In the beginning of October, 2006, my beloved man and I (with whom we had been living happily for already twelve years) decided to give life to a new little man. I got pregnant four months after I had stopped taking contraceptive pills I had been taking since the age of seventeen.
At the first ultrasonic examination I had such strong feelings that it was difficult to explain them to my beloved man. And despite the fact that he has shared with me every emotion I had I could never tell him what I felt at that unusual
The pregnancy went well and I felt well, and yet, taking into consideration the experience of our friends, we decided that I should not give birth to the baby as a natural childbirth. I have heard many times from pregnant women that they passionately wanted to give birth to their babies naturally, but their deliveries, in spite of all their efforts, ended in emergency caesarean sections. Taking into account that I was a nervous and irritable person and could not stand the pain, the final decision was made.

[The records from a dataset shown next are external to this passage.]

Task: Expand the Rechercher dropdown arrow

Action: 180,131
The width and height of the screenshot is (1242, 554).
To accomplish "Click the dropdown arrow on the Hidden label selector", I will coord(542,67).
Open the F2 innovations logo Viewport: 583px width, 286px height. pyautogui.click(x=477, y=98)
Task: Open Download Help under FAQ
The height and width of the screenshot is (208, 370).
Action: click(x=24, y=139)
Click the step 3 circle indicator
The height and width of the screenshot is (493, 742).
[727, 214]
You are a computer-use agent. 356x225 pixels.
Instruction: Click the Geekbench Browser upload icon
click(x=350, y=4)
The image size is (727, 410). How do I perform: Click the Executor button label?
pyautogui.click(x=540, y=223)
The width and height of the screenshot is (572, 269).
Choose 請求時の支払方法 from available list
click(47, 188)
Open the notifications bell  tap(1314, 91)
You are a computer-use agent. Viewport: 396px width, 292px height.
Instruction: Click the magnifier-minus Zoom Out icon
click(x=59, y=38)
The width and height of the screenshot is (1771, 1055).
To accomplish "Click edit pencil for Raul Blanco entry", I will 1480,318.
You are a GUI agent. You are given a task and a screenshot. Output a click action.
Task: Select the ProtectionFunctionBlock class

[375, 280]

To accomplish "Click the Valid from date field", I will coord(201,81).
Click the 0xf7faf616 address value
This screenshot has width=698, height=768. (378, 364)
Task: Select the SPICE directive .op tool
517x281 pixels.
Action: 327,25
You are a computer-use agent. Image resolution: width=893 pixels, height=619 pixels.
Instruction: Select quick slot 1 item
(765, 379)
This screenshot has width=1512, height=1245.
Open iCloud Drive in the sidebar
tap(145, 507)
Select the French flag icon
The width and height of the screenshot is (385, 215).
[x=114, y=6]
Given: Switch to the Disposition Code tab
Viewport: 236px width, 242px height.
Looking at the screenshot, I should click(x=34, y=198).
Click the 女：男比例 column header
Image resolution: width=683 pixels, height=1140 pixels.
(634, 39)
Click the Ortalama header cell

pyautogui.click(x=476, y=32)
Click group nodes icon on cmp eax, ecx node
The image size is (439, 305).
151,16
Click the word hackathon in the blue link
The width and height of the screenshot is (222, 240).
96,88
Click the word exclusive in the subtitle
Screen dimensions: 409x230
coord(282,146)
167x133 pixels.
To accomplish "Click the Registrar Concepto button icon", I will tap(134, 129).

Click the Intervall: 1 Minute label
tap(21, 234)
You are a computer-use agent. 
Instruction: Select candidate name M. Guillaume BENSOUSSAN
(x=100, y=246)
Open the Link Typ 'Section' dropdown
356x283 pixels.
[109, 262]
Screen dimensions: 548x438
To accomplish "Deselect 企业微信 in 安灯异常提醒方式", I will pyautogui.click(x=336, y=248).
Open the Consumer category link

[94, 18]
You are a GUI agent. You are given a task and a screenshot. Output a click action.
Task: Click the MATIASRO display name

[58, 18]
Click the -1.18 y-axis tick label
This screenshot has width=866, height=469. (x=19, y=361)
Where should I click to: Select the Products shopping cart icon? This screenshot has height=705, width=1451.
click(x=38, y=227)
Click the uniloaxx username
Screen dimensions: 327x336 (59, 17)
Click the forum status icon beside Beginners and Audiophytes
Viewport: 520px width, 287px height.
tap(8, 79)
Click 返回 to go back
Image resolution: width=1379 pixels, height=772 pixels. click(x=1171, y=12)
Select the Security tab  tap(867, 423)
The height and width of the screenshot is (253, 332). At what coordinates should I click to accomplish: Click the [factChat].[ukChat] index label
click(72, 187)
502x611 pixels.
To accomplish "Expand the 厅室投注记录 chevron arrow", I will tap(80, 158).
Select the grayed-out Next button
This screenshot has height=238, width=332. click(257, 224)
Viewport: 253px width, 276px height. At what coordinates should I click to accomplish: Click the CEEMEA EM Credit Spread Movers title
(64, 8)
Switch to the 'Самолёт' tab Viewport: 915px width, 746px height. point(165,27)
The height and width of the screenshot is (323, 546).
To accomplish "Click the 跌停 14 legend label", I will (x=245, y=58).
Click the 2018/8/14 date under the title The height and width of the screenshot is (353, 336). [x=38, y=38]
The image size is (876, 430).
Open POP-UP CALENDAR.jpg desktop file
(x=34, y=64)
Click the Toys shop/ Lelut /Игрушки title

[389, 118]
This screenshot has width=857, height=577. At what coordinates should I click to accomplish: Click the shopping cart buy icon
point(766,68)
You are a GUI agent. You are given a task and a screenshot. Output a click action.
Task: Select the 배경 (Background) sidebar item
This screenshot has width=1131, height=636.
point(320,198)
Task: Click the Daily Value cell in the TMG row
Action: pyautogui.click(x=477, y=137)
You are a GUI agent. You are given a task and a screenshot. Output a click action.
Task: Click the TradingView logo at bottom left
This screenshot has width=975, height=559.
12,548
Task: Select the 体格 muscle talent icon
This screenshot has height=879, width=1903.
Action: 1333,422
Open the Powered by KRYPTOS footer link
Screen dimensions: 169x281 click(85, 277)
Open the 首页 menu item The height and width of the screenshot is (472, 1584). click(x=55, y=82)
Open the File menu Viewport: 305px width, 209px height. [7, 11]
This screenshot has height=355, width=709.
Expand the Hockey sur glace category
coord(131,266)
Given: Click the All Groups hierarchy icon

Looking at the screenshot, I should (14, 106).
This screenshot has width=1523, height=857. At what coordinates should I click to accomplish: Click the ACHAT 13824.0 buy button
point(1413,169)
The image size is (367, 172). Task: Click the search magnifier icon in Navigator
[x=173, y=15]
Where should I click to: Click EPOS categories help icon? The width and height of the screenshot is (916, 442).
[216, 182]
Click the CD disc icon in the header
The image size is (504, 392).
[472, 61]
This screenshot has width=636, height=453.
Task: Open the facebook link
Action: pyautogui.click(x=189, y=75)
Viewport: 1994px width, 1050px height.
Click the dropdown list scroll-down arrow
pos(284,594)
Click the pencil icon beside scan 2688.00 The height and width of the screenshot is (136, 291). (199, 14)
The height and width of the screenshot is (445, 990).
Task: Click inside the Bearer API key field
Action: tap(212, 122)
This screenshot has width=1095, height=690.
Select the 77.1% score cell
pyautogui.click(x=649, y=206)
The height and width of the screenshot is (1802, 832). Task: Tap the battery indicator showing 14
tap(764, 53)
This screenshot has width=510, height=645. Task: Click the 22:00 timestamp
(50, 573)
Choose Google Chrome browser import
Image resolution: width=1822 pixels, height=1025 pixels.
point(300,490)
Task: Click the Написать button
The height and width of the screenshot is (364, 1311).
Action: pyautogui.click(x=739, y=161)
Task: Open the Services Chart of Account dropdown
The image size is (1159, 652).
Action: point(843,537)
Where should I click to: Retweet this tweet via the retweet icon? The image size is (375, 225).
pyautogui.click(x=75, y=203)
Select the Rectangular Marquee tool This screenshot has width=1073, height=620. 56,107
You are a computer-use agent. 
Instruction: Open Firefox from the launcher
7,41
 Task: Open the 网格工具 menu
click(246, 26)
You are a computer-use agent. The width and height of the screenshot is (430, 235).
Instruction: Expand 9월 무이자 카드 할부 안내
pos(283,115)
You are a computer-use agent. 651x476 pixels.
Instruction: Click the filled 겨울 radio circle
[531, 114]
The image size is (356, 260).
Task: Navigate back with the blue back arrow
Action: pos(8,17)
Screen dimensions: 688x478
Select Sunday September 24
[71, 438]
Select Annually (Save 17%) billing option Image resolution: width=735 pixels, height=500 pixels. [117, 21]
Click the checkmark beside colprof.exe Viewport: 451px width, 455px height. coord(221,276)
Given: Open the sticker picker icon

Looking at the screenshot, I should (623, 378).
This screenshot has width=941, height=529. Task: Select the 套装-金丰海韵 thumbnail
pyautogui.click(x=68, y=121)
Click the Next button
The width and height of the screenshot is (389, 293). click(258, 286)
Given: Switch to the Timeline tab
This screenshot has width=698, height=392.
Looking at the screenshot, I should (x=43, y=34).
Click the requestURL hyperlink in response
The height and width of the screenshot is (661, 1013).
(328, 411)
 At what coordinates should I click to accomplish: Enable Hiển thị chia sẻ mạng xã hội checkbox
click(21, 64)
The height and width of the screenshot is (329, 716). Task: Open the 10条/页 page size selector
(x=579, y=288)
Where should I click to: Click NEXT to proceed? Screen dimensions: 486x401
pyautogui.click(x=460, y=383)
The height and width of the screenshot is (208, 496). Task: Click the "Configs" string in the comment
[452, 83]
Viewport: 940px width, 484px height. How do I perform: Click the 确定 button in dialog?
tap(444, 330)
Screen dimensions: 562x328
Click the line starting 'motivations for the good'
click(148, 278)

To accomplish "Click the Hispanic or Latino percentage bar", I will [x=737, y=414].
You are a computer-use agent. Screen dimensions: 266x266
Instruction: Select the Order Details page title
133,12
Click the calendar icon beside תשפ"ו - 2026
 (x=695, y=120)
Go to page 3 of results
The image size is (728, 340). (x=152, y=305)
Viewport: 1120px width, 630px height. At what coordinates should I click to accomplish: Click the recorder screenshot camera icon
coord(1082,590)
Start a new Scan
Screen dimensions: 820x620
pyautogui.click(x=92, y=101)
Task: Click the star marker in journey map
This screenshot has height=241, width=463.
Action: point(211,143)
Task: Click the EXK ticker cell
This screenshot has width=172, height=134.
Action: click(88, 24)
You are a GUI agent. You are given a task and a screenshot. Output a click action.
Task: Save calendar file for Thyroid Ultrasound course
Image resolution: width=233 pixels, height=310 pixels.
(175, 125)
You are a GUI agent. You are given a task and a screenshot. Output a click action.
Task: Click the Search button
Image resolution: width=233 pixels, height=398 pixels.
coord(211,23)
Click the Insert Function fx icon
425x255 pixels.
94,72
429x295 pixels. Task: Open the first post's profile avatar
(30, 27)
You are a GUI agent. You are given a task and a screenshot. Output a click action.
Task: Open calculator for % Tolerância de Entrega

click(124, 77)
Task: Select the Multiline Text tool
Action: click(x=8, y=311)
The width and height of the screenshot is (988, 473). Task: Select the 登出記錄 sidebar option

I was especially excited to go to the ultrasonic examination at the twentieth week. I could hardly hold back my tears of happiness and emotion. Our tiny baby was lying in my belly like a frog, his small knees wide apart. When we asked the doctor about the sex of our future baby she gave an affirmative answer:
«You will have a boy».
During the pregnancy I noticed neither weakness nor fatigue. Oddly enough, headache did not bother me at all. Before the period of thirty five weeks of my pregnancy, I loved to ride with Alexander to the cottage, the construction of which we controlled ourselves.
Easily and without any assistance I climbed the ladder up to the third storey. I was engaged in development of the internal layout, thought over the exterior and interior of the house and chose the finishing materials in the respective stores. In general, I led an active life, and beside such minor inconveniences as heartburns and leg cramps at night, I experienced no unpleasant sensations.